:: Records provided ::
--- start ---

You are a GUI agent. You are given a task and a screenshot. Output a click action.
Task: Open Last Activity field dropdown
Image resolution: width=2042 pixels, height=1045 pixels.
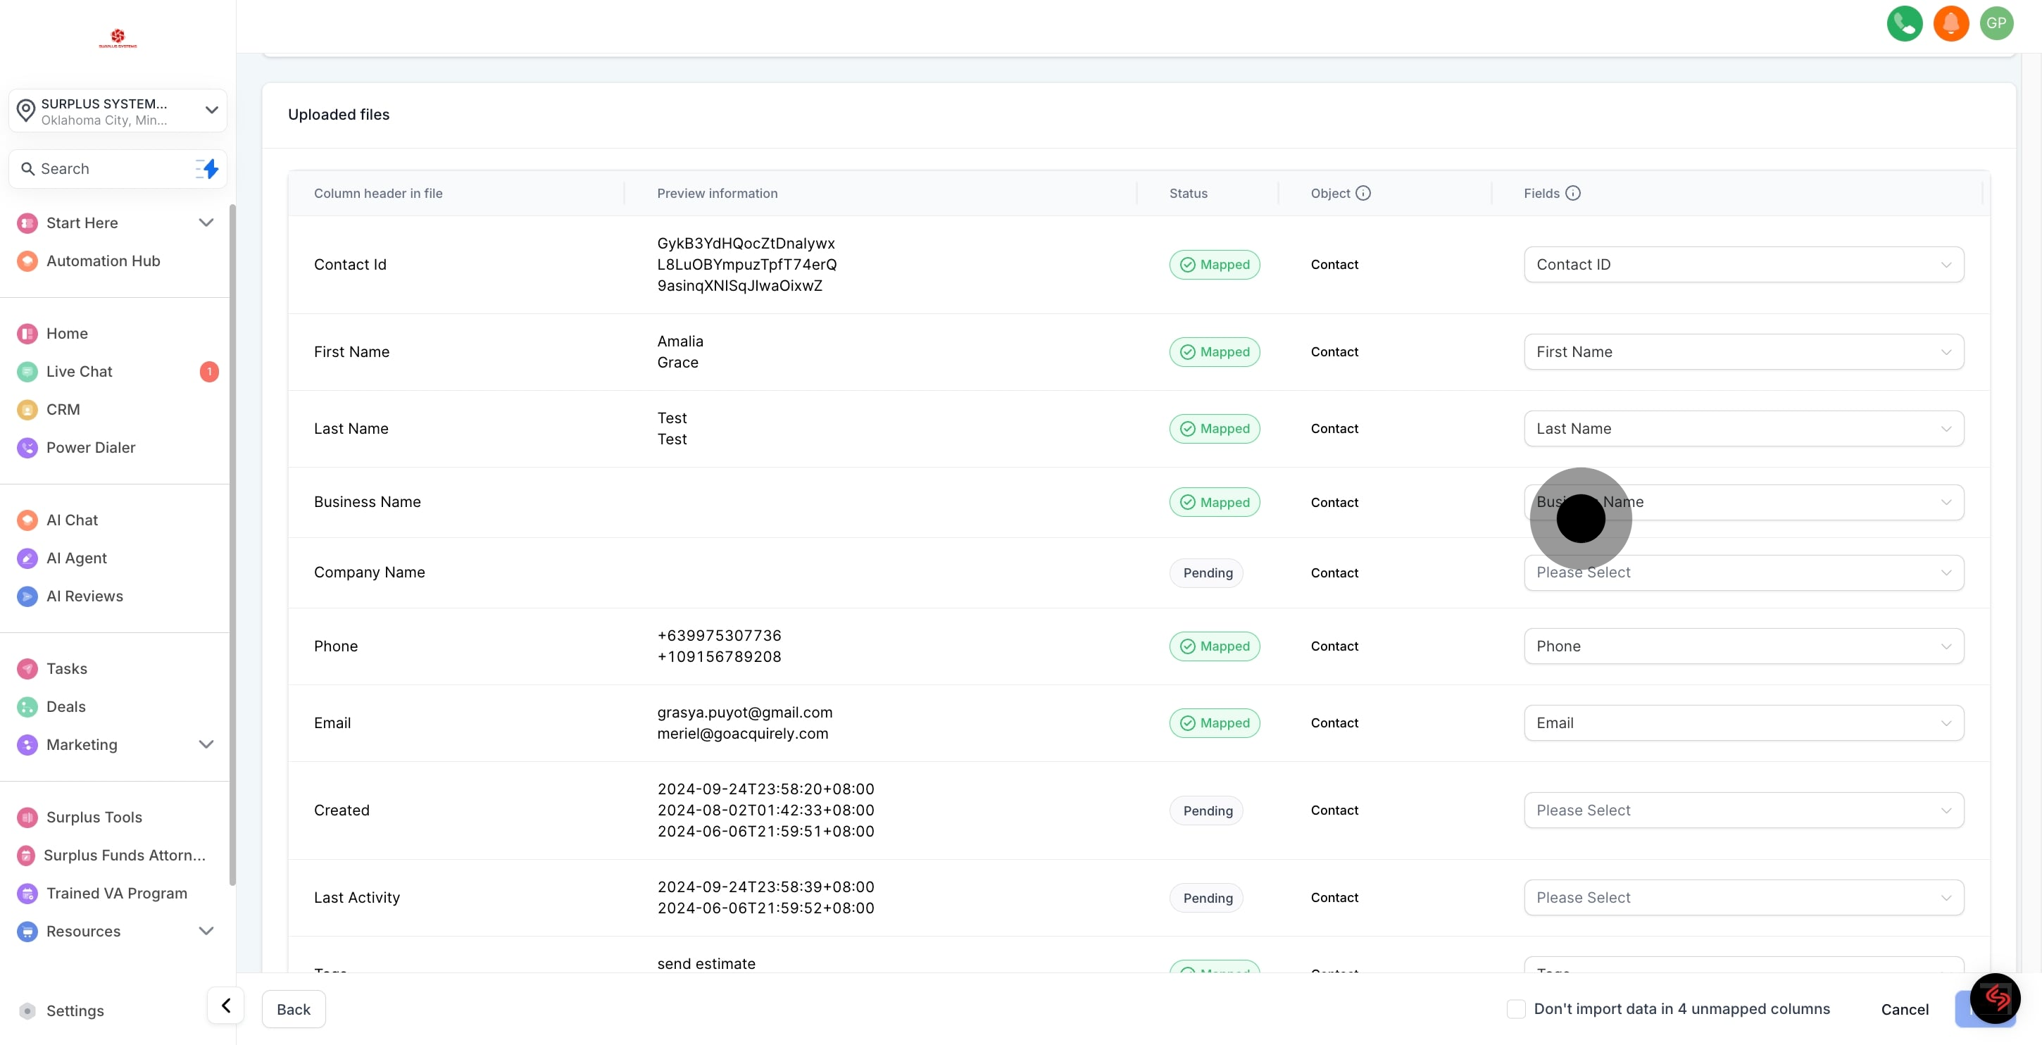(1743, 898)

--- end ---
--- start ---

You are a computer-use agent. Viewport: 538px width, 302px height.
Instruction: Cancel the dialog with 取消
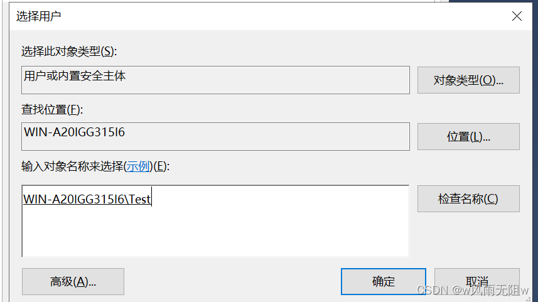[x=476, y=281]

--- end ---
--- start ---

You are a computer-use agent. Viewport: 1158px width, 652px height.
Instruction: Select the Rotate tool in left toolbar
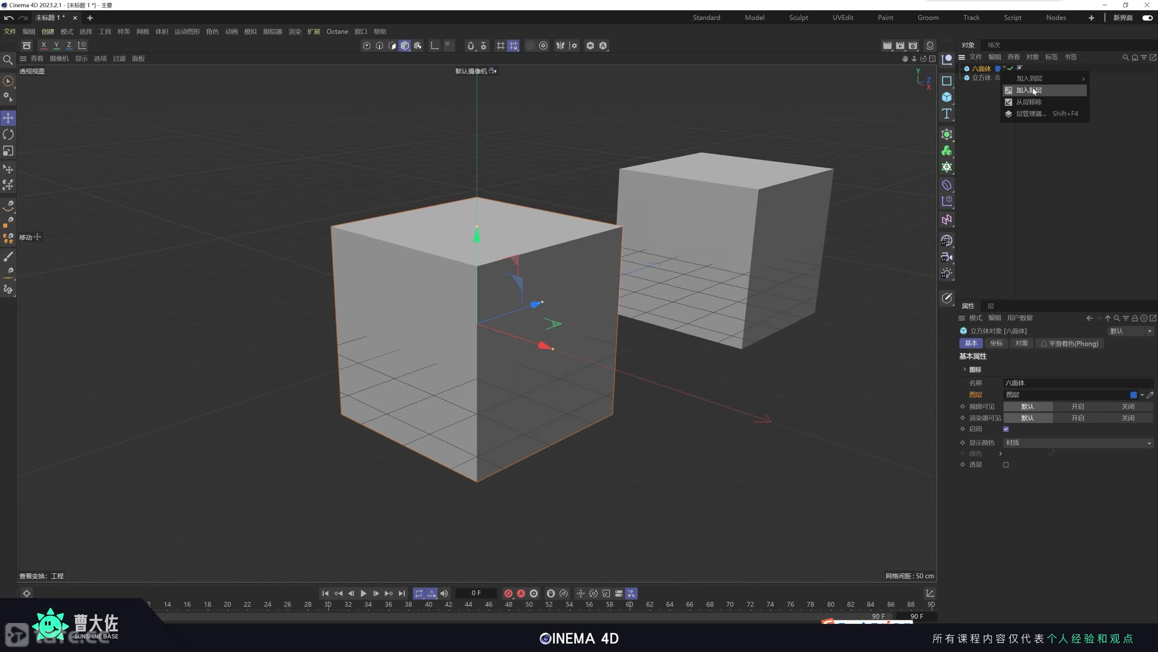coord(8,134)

--- end ---

:: Exercise requirements ::
Retype the material from the line containing "You are a computer-use agent. Viewport: 538px" through the line containing "[x=476, y=281]", including both of those lines, and leave the pictures out of your copy.

:: Result for this task ::
You are a computer-use agent. Viewport: 538px width, 302px height.
Instruction: Cancel the dialog with 取消
[x=476, y=281]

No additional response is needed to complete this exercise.